## Selection
While P(4) has already been calculated ( 0.3241 ), calculating P(5) and P(6) manually can be tedious. Instead, we can utilize a binomial table (e.g., Appendix II, Table 3).

To find P(5) and P(6) from the table, locate the row for n=6 trials. Then, find the column for p=0.70 . In this column:

For r=5 , the table gives P(5) = 0.303 .
For r=6 , the table gives P(6) = 0.118 .

Now, sum the probabilities:
P(r \geq 4) = 0.324 + 0.303 + 0.118 = 0.745

Critical Thinking Activity: Using the Complement Rule

The complement rule of probability, P(A^c) = 1 - P(A) , is a powerful tool to simplify binomial probability computations, especially when dealing with a range of successes. For a binomial experiment with n=7 trials, the sample space for the number of successes r is {0, 1, 2, 3, 4, 5, 6, 7} .

Example: To find P(1 \leq r \leq 7) (i.e., at least 1 success), one could sum P(1), P(2), \dots, P(7) . However, it is more efficient to recognize that r = 0 successes is the complement of r \geq 1 (or 1 \leq r \leq 7 ) successes. By the complement rule:
P(r \geq 1) = 1 - P(r = 0)
Calculating or looking up P(r=0) and subtracting from 1 is significantly faster than calculating seven individual probabilities.

Application Examples with n=7:

i. P(r \geq 2) : This includes r = 2, 3, 4, 5, 6, 7 . The complement is P(r \textless 2) = P(0) + P(1) . It is more efficient to calculate the complement ( 2 terms) than the original probability ( 6 terms).
ii. P(r > 2) : This includes r = 3, 4, 5, 6, 7 . The complement is P(r \leq 2) = P(0) + P(1) + P(2) . The original probability ( 5 terms) is less efficient to calculate than the complement ( 3 terms).
iii. P(r \leq 5) : This includes r = 0, 1, 2, 3, 4, 5 . The complement is P(r > 5) = P(6) + P(7) . It is more efficient to calculate the complement ( 2 terms) than the original probability ( 6 terms).

## Provided information

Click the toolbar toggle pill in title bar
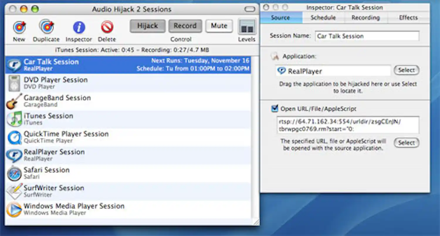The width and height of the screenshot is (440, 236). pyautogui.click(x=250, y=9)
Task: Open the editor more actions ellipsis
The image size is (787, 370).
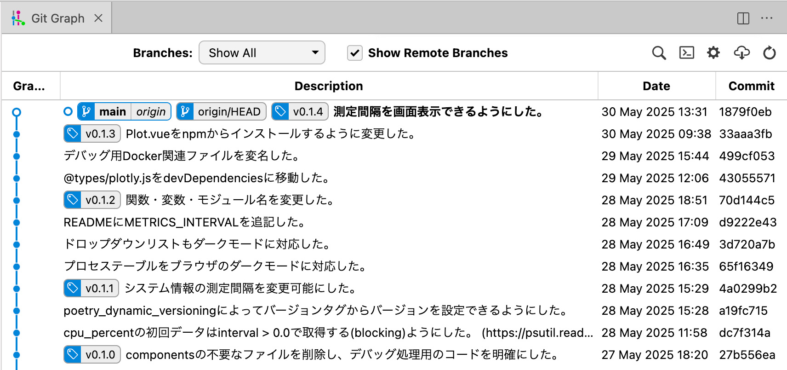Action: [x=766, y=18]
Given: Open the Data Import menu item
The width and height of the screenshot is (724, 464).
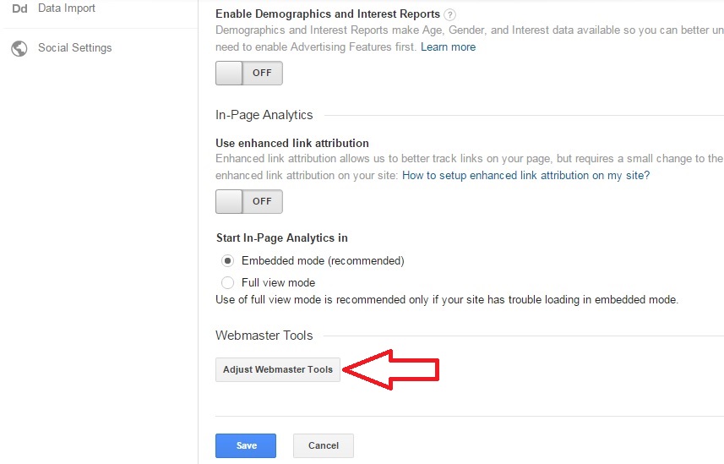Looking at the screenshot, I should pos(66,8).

* * *

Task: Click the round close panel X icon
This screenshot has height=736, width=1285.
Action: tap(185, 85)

* * *

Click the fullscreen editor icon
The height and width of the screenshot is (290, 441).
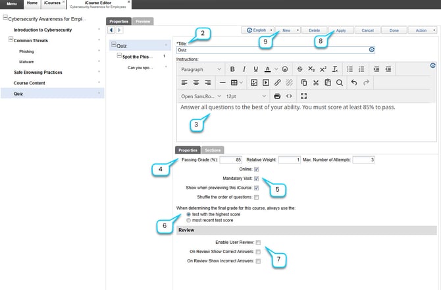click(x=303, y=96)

## Tasks to perform
• A. Decide whether each statement agrees with the binomial probability text: (i) For n=6 trials and p=0.70, the binomial table lists P(6) as 0.118. (ii) For n=7, computing P(r > 2) through its complement requires five terms. (iii) The complement rule is described as a powerful tool for simplifying binomial probability computations. Answer yes or no for each, and quote the words from the text that settle it.
• B. Continue the binomial probability text, starting after its final sentence.

## Solved tasks
• A.
(i) Yes: "For r=6 , the table gives P(6) = 0.118 ."
(ii) No: "The original probability ( 5 terms) is less efficient to calculate than the complement ( 3 terms)."
(iii) Yes: "is a powerful tool to simplify binomial probability computations"

• B.
iv. P(r < 5) : This includes r = 0, 1, 2, 3, 4 . The complement is P(r \geq 5) = P(5) + P(6) + P(7) . Both involve a similar number of terms, but the complement ( 3 terms) might be slightly more efficient than the original ( 5 terms), depending on the specific values.

What a Binomial Probability Distribution Tells Us

In summary, a binomial probability distribution provides critical information about experiments involving repeated trials:

Sample Space: The sample space for the number of possible successes, r , out of a fixed number of binomial trials, n , is {0, 1, 2, \dots, n} .
Trial Characteristics: Trials are independent and conducted under identical conditions.
Outcome Dichotomy: Each trial has only two possible outcomes: success ( S ) or failure ( F ).
Constant Probabilities: The probability of success ( p ) remains constant for each trial. The probability of failure ( q ) is also constant, with q = 1 - p .
Probability of r Successes: The distribution provides the values of P(r) , representing the probability of achieving exactly r successes out of n trials, for every r from 0 to n .
Dependence on Parameters: The calculation of P(r) is dependent on three inputs: the probability of success p , the specific number of successes sought r , and the total number of trials n .